Practical Recommendations
-
For iPhone:
-
Best overall: LFM2.5 1.2B 4-bit — 60 TPS, 663 MB, good quality for a 1.2B model
-
Smallest footprint: Qwen3 0.6B — 70 TPS, only 351 MB, best for memory-constrained scenarios
-
Best consistency: Llama 3.2 1B — 58 TPS with tight variance, 713 MB
-
-
For iPad:
-
Speed king: LFM2.5 1.2B 4-bit — 124 TPS, virtually no degradation with context length
-
Best value: Llama 3.2 1B — 118 TPS, proven architecture, wide ecosystem support
-
IMHO skip the 6-bit unless you need it. The 21–27% decode speed penalty for LFM2.5 6-bit vs. 4-bit is substantial, and the TTFT is nearly identical. Unless you've measured a quality difference that matters for your use case, 4-bit is the better default.

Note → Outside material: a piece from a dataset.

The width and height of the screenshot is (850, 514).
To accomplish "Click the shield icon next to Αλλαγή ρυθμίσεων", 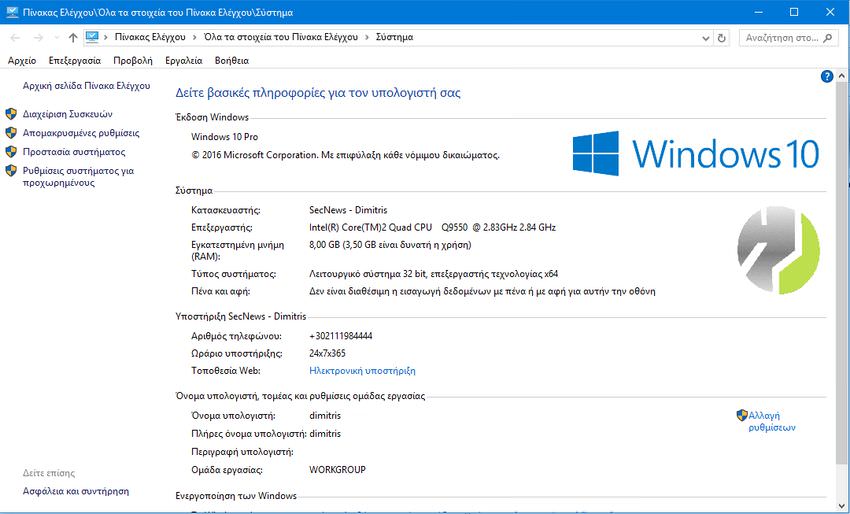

Context length matters more on iPhone. iPad Pro maintains near-constant TPS as context grows. iPhone degrades significantly — lucky for you, Russet's UX meticulously plans around this.
Limitations and Caveats
-
Pure inference throughput. Real-world generation includes tokenizer overhead, stop-sequence matching, and UI rendering. Expect 10–15% lower effective TPS in production.
-
EOS ignored. I force generation to a fixed token count. In practice, models stop earlier — a response that would naturally be 50 tokens is measured at 128/256/512 tokens. This is intentional (it makes cross-model comparison fair) but means real-world generation completes faster wall-clock wise.
-
Single-turn only. I don't test multi-turn conversation with accumulated KV cache. Cache reuse across turns would improve TTFT but is a separate benchmark.
-
Quality not measured. TPS tells you nothing about output quality. A faster model that produces worse outputs isn't a better choice. We're benchmarking the engine, not the fuel. (Yes, I admit that analogy came from AI…)
-
iOS memory constraints. Models are limited to what fits within iOS jetsam limits (50ish% of 12 GB total). Larger models (Qwen3 4B, Llama 3.2 3B) couldn't fit and were excluded. Check out Russet for Mac to access the full set of models (warning: model availability also depends on device RAM).
-
Two devices. Both have 12 GB RAM. I can't isolate memory bandwidth from compute throughput differences between A19 Pro and M5. The speedup numbers reflect the combined effect.
Key Takeaways
-
LFM2.5 1.2B 4-bit is the best MLX model for mobile. Fastest on both devices, especially dominant on iPad where it hits 124 TPS with no context-length degradation.
-
iPad Pro M5 is 1.2x–2.2x faster than iPhone 17 Pro for on-device LLM inference, despite having the same 12 GB RAM. The gap is memory-bandwidth-driven and widens with context length.
-
Model architecture matters more than parameter count (for mobile). Gemma 3 1B is slower than Qwen3 0.6B despite being larger. LFM2.5 1.2B is faster than everything despite being one of the larger models.
-
4-bit quantization is the sweet spot for mobile. The 6-bit variant of LFM2.5 is 21–27% slower with negligible TTFT difference. Unless you've measured a quality gap, go 4-bit.
-
iPhone TPS degrades significantly with context length; iPad doesn't. On-device AI UX must be designed accordingly — aggressive context management matters more on iPhone.